A pair of stocks for your consideration:

Sirius Satellite Radio (SIRI)
XM Satellite Radio (XMSR)

I think a very good case can be made right here for a solid trading opportunity.

Both companies are in a prolonged start-up phase and have not yet turned a profit. However they are approaching profitability and continue to rapidly expand their customer base. Most importantly, they are involved in a pending merger which should strongly improve the prospects for future profitability.

Since April of 2007 here is their record:

low high percent gain

SIRI 2.69 3.24 20.4% Current price: 2.74
2.71 3.83 41.3
2.65 3.31 24.9
2.66 3.15 18.4

XMSR 10.48 11.98 14.3 Current price: 11.90
10.52 13.02 23.8
10.55 15.83 50.0
10.22 13.55 32.7
10.80 13.79 27.7

These are both stocks with a solid base or apparent price support level - and they have returned to that level several times over the past year.

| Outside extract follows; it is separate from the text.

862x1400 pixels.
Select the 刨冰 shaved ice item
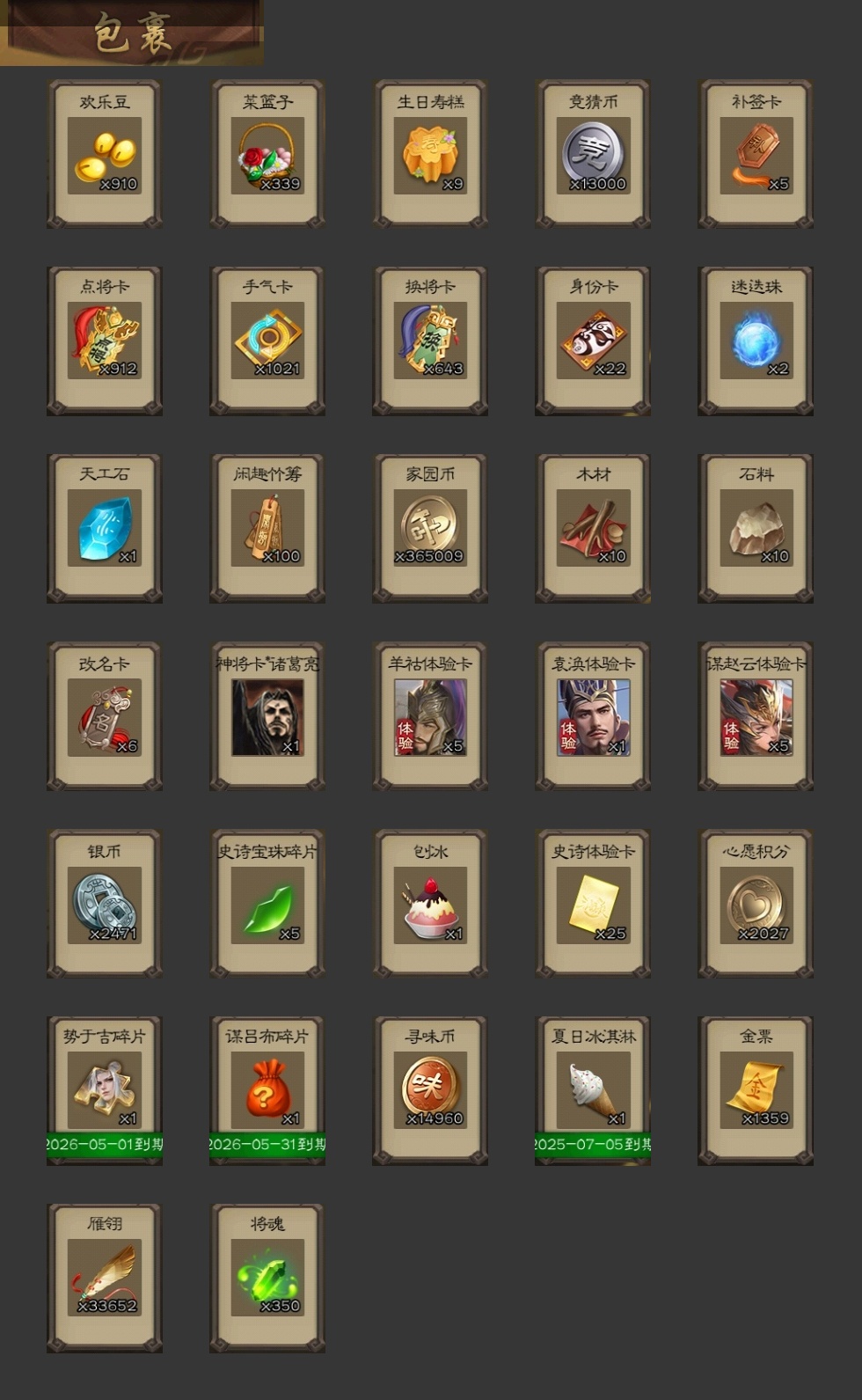click(430, 903)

Although some analysts put more stock in exact figures, I think they are more subjective and subject to hundreds of individual buying decisions that can have a wide variety of motivations. So I place my base points at 2.65 to 2.75 for SIRI and 10.20 to 10.60 for XMSR. (Note: The intraday 52-week lows for the stocks are 2.51 for SIRI and 9.62 for XMSR.)

BUY STRATEGY: SIRI is at, or very near, a buy point. If you can pick it up a dime cheaper, that
would be nice - but it is now close enough to base support area to be a buy.
XMSR needs to come down another 10 to 15% to be a good buy. It does have
some volitility and bears close watching.

SELL STRATEGY: Sell if either stock goes to a new low. This would indicate that the support level
is questionable and the stock could be a dangerous hold.

Should the stock bounce off its base, as it has done several times in the past 52-
weeks, the stock should be sold on any 10% decline. (Example: Should XMSR
go to 14.00, it should be sold before falling below 12.60, a decline of 1.40 or 10%) Of course,i t may be sold at a highier level, but the 10% decline rule would provide a mandatory exit point. .

To summarize the lesson that I try to convey in my investment course:

A) Always go into a stock purchase with a well defined strategy that has entry and exit points. (These go on a white-board that I can see from my office desk.)

B) When the reason for the buy is no longer in affect, why would you want to continue to hold the stock? (In this case, the stocks have well defined bases. Should either stock go below the base, the logic for holding it gone and the risk becomes significant.)

(This blog was written on April 7, 2008 and stock prices mentioned in the blog reflect that date.)